The Laser Interferometer Gravitational Wave Observatory, or LIGO, operated by Caltech and MIT with funding from the National Science Foundation, includes two observation stations, one in Washington and the other in Louisiana. Each LIGO station consists of a pair of L-shaped, 2.5-km-long vacuum tubes in which precisely tuned laser beams come and go between several mirrors, effectively increasing the distance traveled by each beam up to the point where it is possible. at almost 1,000 km. The laser beams are then recombined and directed into a sensor.

The LIGO gravity detector near Hanford, Washington State. A second identical observatory is located near Livingston, Louisiana, with a third facility, called Virgo, at the European Gravitational Observatory, near Pisa, Italy.

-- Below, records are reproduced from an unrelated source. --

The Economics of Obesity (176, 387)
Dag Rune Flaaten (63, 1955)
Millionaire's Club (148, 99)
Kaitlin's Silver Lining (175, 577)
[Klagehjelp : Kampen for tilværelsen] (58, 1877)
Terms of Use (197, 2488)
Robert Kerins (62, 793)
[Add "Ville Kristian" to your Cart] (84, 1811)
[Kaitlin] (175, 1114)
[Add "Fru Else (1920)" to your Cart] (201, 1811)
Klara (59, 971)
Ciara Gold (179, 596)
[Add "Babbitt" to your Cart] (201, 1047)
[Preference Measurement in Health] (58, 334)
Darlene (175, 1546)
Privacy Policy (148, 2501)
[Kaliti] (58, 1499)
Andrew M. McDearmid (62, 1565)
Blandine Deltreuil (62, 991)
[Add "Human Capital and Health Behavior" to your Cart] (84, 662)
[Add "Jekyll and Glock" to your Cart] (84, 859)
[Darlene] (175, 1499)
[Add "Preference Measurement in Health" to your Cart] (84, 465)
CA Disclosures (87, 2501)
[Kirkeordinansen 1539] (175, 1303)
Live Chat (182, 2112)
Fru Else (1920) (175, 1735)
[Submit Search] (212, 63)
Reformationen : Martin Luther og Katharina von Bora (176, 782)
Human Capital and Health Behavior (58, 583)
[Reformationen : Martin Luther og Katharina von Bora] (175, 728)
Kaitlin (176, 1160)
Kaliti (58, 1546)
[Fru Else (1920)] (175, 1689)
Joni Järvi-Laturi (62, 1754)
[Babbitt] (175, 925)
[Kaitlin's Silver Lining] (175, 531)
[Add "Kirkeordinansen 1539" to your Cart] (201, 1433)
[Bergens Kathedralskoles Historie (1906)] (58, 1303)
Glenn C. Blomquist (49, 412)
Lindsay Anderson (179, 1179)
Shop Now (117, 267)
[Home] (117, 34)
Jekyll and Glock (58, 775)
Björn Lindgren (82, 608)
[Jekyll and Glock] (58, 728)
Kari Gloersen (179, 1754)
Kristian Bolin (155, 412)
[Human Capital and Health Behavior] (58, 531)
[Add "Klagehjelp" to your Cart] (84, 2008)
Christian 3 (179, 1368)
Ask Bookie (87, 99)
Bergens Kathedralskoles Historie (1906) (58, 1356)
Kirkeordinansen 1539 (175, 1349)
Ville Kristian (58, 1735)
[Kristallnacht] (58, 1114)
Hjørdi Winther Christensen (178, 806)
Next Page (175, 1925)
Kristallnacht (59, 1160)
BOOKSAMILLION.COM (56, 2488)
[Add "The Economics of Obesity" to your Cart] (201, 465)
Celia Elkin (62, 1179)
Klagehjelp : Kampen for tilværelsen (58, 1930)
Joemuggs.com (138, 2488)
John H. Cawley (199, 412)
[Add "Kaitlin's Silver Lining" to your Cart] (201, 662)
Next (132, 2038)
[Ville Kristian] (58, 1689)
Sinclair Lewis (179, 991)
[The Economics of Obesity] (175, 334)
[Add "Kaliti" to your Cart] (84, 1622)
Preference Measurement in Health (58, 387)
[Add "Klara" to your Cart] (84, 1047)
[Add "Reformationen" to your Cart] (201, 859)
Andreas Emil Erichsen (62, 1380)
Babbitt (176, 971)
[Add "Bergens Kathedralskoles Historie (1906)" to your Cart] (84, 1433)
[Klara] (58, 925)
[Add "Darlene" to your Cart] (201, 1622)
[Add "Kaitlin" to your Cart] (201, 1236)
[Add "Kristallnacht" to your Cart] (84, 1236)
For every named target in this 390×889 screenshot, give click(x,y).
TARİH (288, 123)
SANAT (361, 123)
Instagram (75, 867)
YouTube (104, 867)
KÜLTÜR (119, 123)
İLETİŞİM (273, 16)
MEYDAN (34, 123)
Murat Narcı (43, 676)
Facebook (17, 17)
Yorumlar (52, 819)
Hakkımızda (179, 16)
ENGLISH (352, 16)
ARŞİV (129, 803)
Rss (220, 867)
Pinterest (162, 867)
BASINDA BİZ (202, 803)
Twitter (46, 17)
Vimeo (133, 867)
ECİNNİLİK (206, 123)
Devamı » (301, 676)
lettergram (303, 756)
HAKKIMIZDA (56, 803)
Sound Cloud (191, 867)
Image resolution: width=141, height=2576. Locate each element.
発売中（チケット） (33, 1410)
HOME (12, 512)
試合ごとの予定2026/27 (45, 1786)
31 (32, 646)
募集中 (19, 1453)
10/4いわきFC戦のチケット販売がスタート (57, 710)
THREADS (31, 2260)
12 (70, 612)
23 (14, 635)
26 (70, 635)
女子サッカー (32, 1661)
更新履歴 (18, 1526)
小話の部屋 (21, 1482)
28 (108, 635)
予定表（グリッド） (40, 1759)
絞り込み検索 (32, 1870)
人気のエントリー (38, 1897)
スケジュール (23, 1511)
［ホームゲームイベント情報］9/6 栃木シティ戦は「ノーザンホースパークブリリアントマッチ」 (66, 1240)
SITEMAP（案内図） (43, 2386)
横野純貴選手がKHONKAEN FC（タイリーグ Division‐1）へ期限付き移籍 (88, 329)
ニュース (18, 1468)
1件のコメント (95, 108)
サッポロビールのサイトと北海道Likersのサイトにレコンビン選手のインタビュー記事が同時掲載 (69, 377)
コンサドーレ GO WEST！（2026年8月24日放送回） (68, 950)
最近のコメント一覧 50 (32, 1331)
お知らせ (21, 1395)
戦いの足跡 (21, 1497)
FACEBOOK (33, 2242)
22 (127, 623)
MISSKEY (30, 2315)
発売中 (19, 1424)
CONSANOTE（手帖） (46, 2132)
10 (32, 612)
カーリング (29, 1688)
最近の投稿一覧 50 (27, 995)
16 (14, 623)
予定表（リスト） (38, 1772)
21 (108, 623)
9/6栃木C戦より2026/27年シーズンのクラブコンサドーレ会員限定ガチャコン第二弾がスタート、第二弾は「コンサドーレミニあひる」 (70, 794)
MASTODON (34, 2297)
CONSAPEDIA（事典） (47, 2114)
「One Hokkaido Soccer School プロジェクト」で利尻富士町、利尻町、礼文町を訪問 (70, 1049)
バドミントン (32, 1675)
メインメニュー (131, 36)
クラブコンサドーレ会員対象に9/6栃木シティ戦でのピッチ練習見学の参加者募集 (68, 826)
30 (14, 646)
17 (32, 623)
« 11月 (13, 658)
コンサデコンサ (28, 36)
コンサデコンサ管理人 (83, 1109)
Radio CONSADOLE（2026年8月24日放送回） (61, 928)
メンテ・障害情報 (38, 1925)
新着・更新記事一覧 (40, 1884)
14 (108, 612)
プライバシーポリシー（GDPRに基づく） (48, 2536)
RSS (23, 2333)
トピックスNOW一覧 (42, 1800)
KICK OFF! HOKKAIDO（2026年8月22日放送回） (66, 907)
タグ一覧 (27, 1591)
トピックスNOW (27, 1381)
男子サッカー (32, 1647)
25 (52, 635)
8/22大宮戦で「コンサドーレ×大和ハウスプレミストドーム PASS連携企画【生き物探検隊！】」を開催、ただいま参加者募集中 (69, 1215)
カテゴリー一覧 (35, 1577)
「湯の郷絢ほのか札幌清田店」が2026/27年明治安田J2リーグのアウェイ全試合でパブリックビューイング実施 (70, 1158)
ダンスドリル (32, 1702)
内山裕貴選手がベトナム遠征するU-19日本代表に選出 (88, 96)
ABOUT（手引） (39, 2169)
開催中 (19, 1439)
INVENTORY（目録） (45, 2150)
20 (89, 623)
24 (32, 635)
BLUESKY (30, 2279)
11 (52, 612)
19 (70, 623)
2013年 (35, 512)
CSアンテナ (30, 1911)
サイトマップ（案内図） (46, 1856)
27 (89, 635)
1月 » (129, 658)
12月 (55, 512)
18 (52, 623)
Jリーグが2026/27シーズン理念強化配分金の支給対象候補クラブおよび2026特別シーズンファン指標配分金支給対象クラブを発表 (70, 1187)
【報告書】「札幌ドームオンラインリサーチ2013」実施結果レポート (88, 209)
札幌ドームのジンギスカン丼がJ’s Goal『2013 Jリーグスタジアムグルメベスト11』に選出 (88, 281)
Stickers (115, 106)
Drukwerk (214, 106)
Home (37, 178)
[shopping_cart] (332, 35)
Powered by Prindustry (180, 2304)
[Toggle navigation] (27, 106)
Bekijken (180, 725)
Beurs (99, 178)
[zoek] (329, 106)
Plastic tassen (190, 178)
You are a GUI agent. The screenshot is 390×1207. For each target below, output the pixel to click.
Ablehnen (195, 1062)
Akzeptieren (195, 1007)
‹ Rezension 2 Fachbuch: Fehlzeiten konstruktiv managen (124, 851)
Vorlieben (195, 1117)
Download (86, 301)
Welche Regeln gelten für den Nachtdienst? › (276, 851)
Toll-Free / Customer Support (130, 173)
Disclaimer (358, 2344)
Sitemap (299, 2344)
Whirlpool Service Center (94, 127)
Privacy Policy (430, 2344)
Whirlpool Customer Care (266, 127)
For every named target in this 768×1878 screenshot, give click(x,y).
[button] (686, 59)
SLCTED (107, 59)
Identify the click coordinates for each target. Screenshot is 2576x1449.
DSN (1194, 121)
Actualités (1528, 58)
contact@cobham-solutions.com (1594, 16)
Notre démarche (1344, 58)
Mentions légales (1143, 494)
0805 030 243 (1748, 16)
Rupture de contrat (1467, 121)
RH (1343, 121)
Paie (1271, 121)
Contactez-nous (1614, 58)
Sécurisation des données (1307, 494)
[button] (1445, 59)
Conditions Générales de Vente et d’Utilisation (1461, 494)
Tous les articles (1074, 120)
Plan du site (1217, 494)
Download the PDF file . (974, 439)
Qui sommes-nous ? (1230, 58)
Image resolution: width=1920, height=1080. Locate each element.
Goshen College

Caltech Laboratory / MIT / LIGO

The Virgo detector of the European Gravitational Observatory, near Pisa, Italy, works in the same way, with slightly shorter arms.

In the absence of detectable gravitational waves, the light in each vacuum tube travels exactly the same distance before being recombined and the detectors do not "see" anything – the system is configured in such a way that the crests of the light beams of a vacuum tube match. with the hollows of the other, creating a destructive interference.

But according to Einstein, a gravitational wave will extend space in one direction and compress it in a perpendicular direction. The effect on LIGO and Virgo is to stretch the space between the mirrors in one vacuum tube and shrink it slightly in the other. Since laser beams travel slightly different distances when passing a wave, peaks and valleys no longer match when beams are recombined.

The resulting interference pattern can be analyzed to determine exactly the extent and decrease of the contraction. This allows scientists to determine the distance and direction of the event that generated the waves and the masses involved. The first black hole melting detected by LIGO in 2015 directly converted the solar mass directly into energy in a burst of 20 milliseconds.

The alleged fusion of neutron stars detected during the last observational campaign would have occurred about 500 million light years from Earth. The possible fusion between the neutron and the black hole occurred about 1.2 billion light years away.